California Court of Appeals, Fourth District, Third Division

August 26, 2013

FRANCISCO ROLDAN et al., Plaintiffs and Appellants,
v.
CALLAHAN & BLAINE et al., Defendants and Respondents.

Appeal from an order of the Superior Court of Orange County Nos. 30-2009-00303966, 30-2010-00417796, 30-2010- 00417811, Ronald L. Bauer, Judge.

Law Offices of Steven R. Young and Jim P. Mahacek for Plaintiffs and Appellants.

Waxler Carner Brodsky, Andrew J. Waxler and Danielle R. Sokol for Defendants and Respondents.

OPINION

RYLAARSDAM, J.

Plaintiffs settled the underlying case reluctantly, and only after their attorneys – including defendants herein – unsuccessfully attempted to have them declared legally incompetent so that a guardian ad litem could be appointed to cooperate with the attorneys’ efforts. Plaintiffs subsequently elected to file suit against the attorneys based on that attempt, on the alleged inadequacy of the settlement, and on other conduct. Defendants Callahan and Blaine, Edward Susolik and Lee Burrows (collectively “Callahan”) successfully moved to compel arbitration of that suit, based on the arbitration provision contained in the firm’s retainer agreement, and we declined to review that decision when plaintiffs petitioned this court for a writ of mandate.

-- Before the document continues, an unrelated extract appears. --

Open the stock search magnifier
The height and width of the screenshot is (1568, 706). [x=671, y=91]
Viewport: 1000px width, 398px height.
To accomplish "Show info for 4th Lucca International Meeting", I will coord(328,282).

Plaintiffs, however, contend they are indigent and cannot afford to share in the substantial expense of the arbitration forum, and thus they filed a motion in the trial court seeking an order compelling Callahan to advance the entire upfront cost of the arbitration forum they have insisted upon utilizing. That motion was denied and plaintiffs contest that denial in this appeal. We reverse and remand to the trial court with directions to: (1) calculate the reasonable cost of the arbitration previously ordered; (2) determine whether any of these plaintiffs are financially able to pay their anticipated share of that cost; and (3) if any of them are unable to do so, issue an order specifying that Callahan has the option of either paying that plaintiff’s share of the cost of the arbitration, or waiving its right to arbitrate that plaintiff’s case and allowing the case to proceed in court. If the trial court determines that one or more, but not all, of the plaintiffs are unable to pay their anticipated share of the arbitration cost, and Callahan elects to waive its right to arbitrate those plaintiffs’ claims rather than pay their share of the arbitration cost, then the court is directed to further consider whether the policy of avoiding conflicting rulings on common issues of law or fact supports an order requiring all of the plaintiffs’ claims to be consolidated in the superior court.

FACTS

Joan and Francisco Roldan, Gail Chudacoff and Jenni Mendoza (plaintiffs) were among a group of plaintiffs in the underlying litigation arising out of toxic mold contamination in the apartment building where they resided. All of these plaintiffs were elderly, of limited financial means, and relied on Section 8 housing subsidies to pay for their apartments. (Section 8 is a federal program providing financial assistance to low-income tenants and is codified as 42 U.S.C. § 1437f.) Plaintiffs were represented in the underlying case by attorney Richard Quintilone, but prior to trial, he informed them by letter that he had associated Callahan as co-counsel in their case, explaining that “[Callahan’s] reputation in solving complex litigation cases is unsurpassed and their partnership will serve as an invaluable opportunity to help bring forth meaningful settlement discussions... as well as assist in the substantial upcoming expert costs.” He then pointed out the clients would find Callahan’s retainer agreement enclosed “for your signature and prompt return, ” and assured them the association would “not affect any recovery on your behalf, they will merely assist in advancing the substantial upcoming costs of your litigation.” Quintilone’s letter did not otherwise explain or discuss any aspect of Callahan’s retainer agreement, which included an arbitration provision on page 8, and did not advise his clients to read it.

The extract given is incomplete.